Tue, Sep 27, 2022 12:18 PM
By DANICA KIRKA, JILL LAWLESS and SYLVIA HUI, Associated Press
LONDON (AP) — The British pound stabilized Tuesday as U.K. authorities tried to ease investor concerns after the biggest tax cuts in 50 years sent the currency tumbling to a record low and prompted some businesses to predict a devastating combination of a weak currency and rising interest rates.
The turmoil is already having real-world effects, with British mortgage lenders pulling hundreds of offers from the market amid expectations the Bank of England will sharply boost interest rates to offset the inflationary impact of the pound’s recent slide.
The chief economist at the Bank of England acknowledged that policymakers “cannot be indifferent'' to the repricing of financial assets seen in the last few days.
Huw Pill said "it is hard not to draw the conclusion that all this will require significant monetary policy response” as the bank seeks to bring inflation that has hit 9.9% — the highest among major economies — to within its 2% target.
“We must be confident in the stability of the U.K.’s economic framework," he said at the Barclays-CEPR International Monetary Policy Forum.
The pound traded at around $1.07 on Tuesday afternoon after plunging as low as $1.0373 early Monday. The British currency is still down 4% since Friday, when Treasury chief Kwasi Kwarteng announced plans for 45 billion pounds ($49 billion) of unfunded tax cuts. The pound has fallen 20% against the dollar this year.
Kwarteng’s announcement, which comes at the same time the government plans to borrow billions to help shield homes and businesses from soaring energy prices, sparked concerns that the new government’s policies would swell government debt and further fuel inflation.
Late Monday, the central bank said it was “closely monitoring’’ financial markets and was prepared to boost interest rates “as much as needed” to curb consumer prices. The bank’s Monetary Policy Committee isn’t scheduled to meet until Nov. 3.
“There is no rate increase today and speculators will enjoy the prospect of two months of Bank of England inactivity if the statement is taken at face value,” said Alastair George, chief investment strategist at Edison Group.
The U.K. Treasury also sought to reassure investors, saying it would set out a more detailed fiscal plan and independent analysis from the Office for Budget Responsibility on Nov. 23.
“I’m confident that with our growth plan and the upcoming medium-term fiscal plan — with close cooperation with the bank — our approach will work,” Kwarteng said in talks with investors Tuesday following the “mini-budget″ he detailed last week.

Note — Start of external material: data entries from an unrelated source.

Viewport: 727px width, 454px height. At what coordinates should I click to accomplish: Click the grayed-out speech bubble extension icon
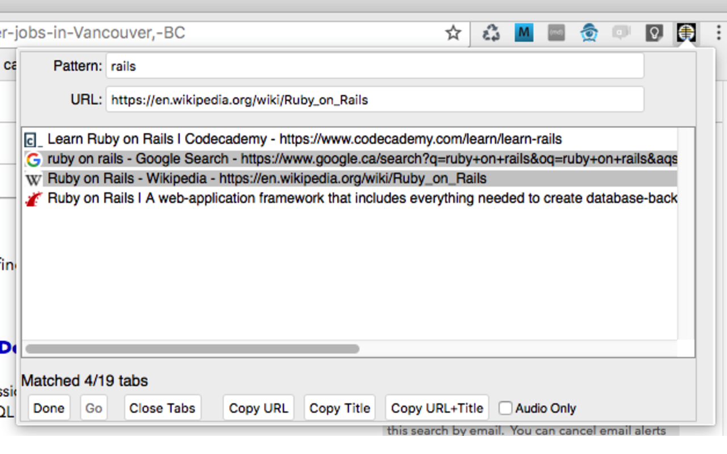click(621, 33)
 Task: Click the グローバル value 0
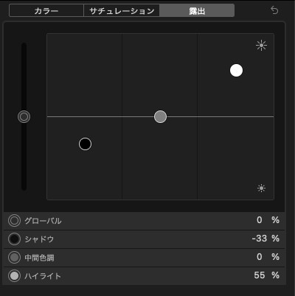click(x=260, y=220)
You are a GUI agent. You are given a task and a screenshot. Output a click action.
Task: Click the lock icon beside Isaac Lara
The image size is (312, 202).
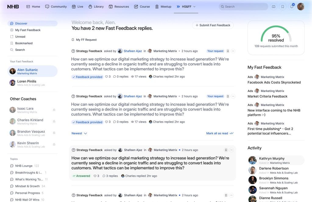coord(54,110)
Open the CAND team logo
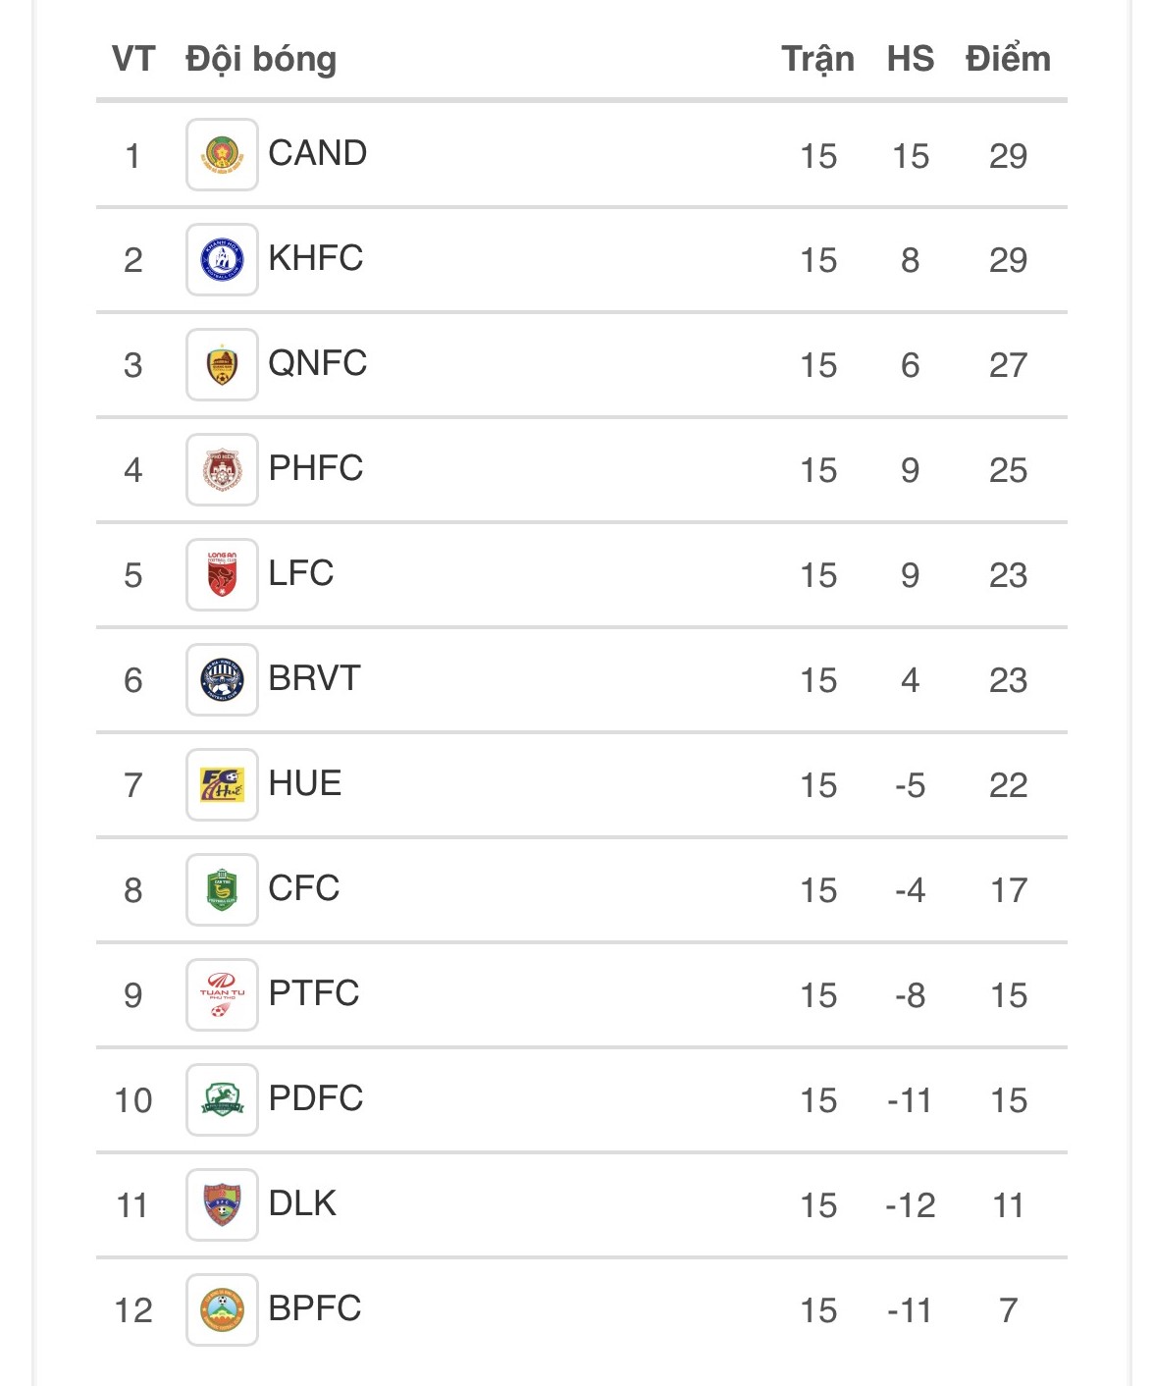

That did little to quiet criticism of the government’s policies. Businesses sought, meanwhile, to assess how they would deal with the sudden change.
Shai Weiss, chief executive of Virgin Atlantic, urged new Prime Minister Liz Truss to make the “difficult decision” of trying to boost the currency’s value. Some economists warn that the pound could reach parity with the dollar later this year for the first time.
“Sometimes all of us in this room should be humble enough to say, ‘If I did something that is not working, maybe I should reverse course,'” Weiss said at a news conference in London.
Weiss added that the weakened pound is “hurting the economy, and it’s hurting consumers because it’s actually fulfilling or fueling the inflation vicious cycle that we’re in."
Wine traders are among many British businesses hit by the tumbling pound. A fifth of all bulk wine imported to the U.K. comes from the United States, according to the Wine and Spirit Trade Association. The dollar also has strengthened against many currencies as investors seek stability.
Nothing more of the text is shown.